Saturday, January 1, 2022

Electric Boogaloo

 Many years ago (like 2002), I found David Bergantino's Hamlet II: Ophelia's Revenge on the sale rack at the library I used frequently. I remember reading it then, but it's been a while since I last slogged through this. 

I'm sure most folks have a general idea of the plot of Shakespeare's Hamlet, and this is essentially the same story with the addition of another vengeful ghost running around Elsinore Castle, the ghost of one particularly angry spirit who's been in a bog for several centuries. 

But first, we open on a football game between Globe University and Fortinbras University, as QB Cameron Dean pulls a trick play to win the game by pretty much climbing over geeky freshmen Rosenberg and Gyllenhal. A late hit in the end zone reveals a vision of Cameron's father, who tells him that he was murdered by his Aunt Claudia, and Cameron is to be the agent of his vengeance.  Cameron is summoned by mother Gerti (who's currently shacked up with Claudia), to be informed that in a few weeks, on his 21st birthday, he is to inherit a family estate in Denmark. 

Anyway, the book past that hits several of the same beats as the play, with changed names and circumstances. (Cameron hires a band in to sing of how Claudia killed his father, pretty much everyone dies....) The difference being that Cameron and his entourage's (He invites the entire team and a guest to go along) happens to wake up a certain vengeful spirit who somehow wound up in a bog after Cameron's twinned soul forsook her. Ophelia wastes no time possessing most of the minor characters, usually women, causing them to drown while strangling their men, in her wrath against love.
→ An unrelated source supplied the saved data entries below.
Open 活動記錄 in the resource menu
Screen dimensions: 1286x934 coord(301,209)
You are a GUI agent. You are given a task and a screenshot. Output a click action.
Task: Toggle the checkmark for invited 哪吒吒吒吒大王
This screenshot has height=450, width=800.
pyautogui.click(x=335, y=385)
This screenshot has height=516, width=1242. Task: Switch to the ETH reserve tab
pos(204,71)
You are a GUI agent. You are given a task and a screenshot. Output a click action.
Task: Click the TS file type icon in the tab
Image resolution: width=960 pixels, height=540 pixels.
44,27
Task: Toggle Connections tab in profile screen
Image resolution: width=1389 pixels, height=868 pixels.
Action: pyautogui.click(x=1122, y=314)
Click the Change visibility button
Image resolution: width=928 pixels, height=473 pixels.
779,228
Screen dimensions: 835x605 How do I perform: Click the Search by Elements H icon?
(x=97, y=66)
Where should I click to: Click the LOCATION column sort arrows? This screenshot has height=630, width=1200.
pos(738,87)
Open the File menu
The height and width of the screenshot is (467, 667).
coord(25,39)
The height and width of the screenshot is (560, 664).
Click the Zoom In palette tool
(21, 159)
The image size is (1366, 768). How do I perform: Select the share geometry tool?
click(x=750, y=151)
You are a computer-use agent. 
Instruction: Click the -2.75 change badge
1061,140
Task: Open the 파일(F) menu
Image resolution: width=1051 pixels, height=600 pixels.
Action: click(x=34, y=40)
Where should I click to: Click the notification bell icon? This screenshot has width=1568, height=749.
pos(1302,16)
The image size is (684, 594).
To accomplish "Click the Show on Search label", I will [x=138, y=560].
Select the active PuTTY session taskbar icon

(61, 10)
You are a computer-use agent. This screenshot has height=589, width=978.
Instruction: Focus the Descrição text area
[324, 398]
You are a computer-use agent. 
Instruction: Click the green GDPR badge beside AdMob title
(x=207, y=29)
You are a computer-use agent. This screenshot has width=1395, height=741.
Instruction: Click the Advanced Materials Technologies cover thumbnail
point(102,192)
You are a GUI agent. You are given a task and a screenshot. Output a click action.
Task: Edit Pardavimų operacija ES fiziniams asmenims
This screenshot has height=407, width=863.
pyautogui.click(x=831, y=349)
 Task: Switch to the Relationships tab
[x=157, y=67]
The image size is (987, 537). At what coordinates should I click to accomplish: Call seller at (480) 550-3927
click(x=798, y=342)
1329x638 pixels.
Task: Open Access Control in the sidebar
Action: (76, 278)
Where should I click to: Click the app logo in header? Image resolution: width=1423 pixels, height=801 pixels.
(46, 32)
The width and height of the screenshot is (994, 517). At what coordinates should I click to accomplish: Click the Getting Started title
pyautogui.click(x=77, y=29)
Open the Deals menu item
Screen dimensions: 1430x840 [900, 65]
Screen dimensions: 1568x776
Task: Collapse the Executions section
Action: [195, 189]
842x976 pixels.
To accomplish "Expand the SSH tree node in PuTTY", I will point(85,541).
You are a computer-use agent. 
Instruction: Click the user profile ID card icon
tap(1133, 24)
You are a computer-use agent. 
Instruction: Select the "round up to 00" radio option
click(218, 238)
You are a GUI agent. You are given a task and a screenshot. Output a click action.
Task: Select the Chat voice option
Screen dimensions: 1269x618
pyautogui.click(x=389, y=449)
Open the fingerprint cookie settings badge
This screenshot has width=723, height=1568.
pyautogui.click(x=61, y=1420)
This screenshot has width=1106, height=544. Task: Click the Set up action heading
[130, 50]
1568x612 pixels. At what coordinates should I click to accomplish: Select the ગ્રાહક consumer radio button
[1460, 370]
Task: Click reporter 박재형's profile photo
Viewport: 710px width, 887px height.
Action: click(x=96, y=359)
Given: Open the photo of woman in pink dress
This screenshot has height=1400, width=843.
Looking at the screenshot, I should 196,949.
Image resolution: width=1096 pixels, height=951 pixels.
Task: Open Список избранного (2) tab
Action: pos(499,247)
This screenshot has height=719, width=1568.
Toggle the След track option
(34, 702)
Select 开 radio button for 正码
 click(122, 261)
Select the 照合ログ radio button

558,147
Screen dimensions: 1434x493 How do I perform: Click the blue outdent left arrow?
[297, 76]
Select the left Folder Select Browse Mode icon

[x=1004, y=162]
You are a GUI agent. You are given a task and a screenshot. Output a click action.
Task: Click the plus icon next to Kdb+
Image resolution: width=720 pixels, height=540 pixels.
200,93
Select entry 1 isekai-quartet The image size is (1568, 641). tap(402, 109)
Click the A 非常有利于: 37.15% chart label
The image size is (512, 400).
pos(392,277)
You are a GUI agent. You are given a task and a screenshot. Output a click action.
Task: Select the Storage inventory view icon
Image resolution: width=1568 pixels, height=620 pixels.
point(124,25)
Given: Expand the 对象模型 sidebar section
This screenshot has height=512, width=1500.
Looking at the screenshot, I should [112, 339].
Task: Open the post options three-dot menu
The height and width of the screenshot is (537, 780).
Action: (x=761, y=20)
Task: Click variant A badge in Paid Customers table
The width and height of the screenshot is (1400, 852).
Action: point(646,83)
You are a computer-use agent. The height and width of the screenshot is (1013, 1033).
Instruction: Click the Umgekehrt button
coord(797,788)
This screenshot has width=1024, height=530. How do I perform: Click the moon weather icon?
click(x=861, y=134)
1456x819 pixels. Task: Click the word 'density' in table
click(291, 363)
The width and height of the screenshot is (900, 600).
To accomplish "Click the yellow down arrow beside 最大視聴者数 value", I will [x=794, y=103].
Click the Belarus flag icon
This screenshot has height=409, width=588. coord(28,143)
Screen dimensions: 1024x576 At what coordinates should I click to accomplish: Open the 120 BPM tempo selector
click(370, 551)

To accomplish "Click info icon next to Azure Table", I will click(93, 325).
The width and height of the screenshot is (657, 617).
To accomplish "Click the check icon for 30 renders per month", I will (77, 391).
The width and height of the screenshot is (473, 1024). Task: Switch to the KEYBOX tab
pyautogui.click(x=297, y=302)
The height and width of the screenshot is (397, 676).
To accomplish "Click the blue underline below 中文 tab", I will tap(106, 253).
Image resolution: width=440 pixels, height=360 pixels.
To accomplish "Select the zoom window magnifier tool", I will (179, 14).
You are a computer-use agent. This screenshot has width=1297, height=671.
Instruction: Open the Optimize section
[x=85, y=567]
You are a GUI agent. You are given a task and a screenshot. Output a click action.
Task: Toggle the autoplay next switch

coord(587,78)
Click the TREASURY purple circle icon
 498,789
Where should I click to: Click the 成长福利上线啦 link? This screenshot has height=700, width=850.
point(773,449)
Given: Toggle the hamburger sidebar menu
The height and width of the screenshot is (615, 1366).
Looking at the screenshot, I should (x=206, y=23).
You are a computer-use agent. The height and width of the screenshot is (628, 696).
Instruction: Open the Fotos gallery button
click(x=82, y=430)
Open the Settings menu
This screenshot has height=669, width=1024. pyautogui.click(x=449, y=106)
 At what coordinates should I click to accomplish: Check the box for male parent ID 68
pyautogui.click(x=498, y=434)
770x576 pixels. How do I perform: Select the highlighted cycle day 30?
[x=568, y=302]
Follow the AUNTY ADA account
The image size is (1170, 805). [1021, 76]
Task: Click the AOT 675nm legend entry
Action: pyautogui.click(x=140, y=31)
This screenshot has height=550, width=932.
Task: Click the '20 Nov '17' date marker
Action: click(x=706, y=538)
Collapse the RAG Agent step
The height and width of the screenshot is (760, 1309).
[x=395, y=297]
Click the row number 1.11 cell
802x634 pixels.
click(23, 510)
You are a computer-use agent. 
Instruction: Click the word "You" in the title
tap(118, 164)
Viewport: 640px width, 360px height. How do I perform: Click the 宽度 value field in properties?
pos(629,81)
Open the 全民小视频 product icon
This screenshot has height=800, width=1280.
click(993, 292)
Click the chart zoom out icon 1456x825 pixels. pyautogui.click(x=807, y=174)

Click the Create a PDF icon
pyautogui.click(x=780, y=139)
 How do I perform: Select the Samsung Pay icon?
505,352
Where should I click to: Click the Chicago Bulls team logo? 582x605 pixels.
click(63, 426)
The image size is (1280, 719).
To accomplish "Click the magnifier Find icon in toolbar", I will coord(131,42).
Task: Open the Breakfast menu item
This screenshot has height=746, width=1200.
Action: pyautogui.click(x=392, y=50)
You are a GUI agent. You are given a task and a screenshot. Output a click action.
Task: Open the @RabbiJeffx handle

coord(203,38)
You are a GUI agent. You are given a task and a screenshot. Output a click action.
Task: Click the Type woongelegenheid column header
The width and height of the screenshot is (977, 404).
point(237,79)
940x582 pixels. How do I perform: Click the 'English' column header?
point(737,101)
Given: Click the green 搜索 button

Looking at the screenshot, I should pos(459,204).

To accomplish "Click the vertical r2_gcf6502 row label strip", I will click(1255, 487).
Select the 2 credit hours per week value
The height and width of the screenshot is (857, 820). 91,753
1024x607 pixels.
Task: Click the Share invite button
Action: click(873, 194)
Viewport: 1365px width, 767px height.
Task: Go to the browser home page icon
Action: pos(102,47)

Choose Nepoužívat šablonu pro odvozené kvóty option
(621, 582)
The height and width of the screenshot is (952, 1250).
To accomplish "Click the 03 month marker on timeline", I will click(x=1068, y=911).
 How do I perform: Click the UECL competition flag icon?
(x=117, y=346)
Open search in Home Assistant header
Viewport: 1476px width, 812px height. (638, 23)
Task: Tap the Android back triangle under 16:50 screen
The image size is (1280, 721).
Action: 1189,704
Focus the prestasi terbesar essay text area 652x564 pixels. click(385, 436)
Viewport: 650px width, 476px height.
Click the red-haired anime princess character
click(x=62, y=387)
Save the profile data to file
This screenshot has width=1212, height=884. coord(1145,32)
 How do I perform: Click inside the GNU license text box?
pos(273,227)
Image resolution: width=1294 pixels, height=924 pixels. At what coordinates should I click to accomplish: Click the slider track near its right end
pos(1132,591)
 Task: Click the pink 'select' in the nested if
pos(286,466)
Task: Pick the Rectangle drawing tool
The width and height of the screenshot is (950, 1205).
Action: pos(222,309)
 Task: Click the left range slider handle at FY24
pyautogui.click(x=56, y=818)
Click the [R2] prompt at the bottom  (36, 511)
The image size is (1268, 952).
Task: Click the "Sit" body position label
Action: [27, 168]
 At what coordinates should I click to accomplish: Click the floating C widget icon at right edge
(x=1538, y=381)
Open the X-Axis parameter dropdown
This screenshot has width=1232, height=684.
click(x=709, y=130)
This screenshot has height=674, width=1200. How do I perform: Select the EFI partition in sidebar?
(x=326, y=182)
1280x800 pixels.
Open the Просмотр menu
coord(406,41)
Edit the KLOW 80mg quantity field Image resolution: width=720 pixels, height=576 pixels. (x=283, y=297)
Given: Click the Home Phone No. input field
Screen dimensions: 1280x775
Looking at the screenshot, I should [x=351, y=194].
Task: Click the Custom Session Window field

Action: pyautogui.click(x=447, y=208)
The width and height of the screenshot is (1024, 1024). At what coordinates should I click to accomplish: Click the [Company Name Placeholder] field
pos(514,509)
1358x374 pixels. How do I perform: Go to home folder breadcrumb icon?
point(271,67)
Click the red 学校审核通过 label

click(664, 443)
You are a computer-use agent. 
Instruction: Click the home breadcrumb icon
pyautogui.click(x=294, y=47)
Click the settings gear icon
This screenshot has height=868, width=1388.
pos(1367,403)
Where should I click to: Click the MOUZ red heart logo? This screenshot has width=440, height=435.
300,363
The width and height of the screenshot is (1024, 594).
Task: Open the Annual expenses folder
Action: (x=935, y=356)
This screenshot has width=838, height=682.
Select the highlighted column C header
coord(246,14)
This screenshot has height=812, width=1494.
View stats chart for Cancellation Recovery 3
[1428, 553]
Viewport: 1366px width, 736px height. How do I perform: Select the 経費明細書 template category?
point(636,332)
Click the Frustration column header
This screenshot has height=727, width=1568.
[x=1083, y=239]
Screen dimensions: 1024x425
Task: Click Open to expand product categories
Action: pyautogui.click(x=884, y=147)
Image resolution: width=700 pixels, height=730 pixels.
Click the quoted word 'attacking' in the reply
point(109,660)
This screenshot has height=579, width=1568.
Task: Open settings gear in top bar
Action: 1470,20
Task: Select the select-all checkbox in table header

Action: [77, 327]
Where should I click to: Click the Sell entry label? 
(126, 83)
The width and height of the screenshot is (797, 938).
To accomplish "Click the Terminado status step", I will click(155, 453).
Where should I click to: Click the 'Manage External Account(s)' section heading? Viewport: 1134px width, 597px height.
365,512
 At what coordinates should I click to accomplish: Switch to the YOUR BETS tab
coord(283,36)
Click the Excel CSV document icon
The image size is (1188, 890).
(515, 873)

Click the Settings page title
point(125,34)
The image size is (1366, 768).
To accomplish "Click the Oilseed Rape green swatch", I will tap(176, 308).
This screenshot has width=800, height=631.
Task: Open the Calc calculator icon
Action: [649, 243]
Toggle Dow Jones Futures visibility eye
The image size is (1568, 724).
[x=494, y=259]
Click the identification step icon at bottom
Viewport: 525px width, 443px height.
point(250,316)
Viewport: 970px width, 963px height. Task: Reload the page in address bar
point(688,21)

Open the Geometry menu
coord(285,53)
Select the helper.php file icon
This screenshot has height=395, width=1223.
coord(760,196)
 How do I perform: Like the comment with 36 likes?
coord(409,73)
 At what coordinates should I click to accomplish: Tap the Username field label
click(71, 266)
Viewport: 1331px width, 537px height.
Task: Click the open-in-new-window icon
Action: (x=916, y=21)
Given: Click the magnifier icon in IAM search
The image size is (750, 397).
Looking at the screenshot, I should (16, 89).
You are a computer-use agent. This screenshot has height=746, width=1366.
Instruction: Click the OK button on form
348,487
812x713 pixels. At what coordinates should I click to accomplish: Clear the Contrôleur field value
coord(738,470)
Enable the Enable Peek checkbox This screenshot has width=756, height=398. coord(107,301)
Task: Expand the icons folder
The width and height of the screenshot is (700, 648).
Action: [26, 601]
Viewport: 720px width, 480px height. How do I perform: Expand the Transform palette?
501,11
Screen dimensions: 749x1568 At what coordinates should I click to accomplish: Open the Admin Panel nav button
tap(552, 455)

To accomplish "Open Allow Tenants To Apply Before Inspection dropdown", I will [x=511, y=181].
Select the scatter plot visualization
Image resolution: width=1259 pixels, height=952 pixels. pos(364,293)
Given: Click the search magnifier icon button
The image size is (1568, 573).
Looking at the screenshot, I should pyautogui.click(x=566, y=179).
Amusingly, two characters who are pronounced dead, don't end up dead, really. Indeed, it's revealed that the terror of the events have lead them to realize their love for one another, which is a bit better than getting shipped to England to get executed on arrival. 

Honestly, the problems with this novel it shares with Shakespeare. The first act drags, and drags badly. Once Ophelia wakes up, things improve, and one gets the sense that the author, like several goth girls of my acquaintance think Ophelia should have had a beer and a one night stand when Hamlet went off on her rather than swimming in peat. 

I mean, Hamlet is not my favorite. Bergantino does well updating it for a modern audience, but it's still the same old story with some new window dressing.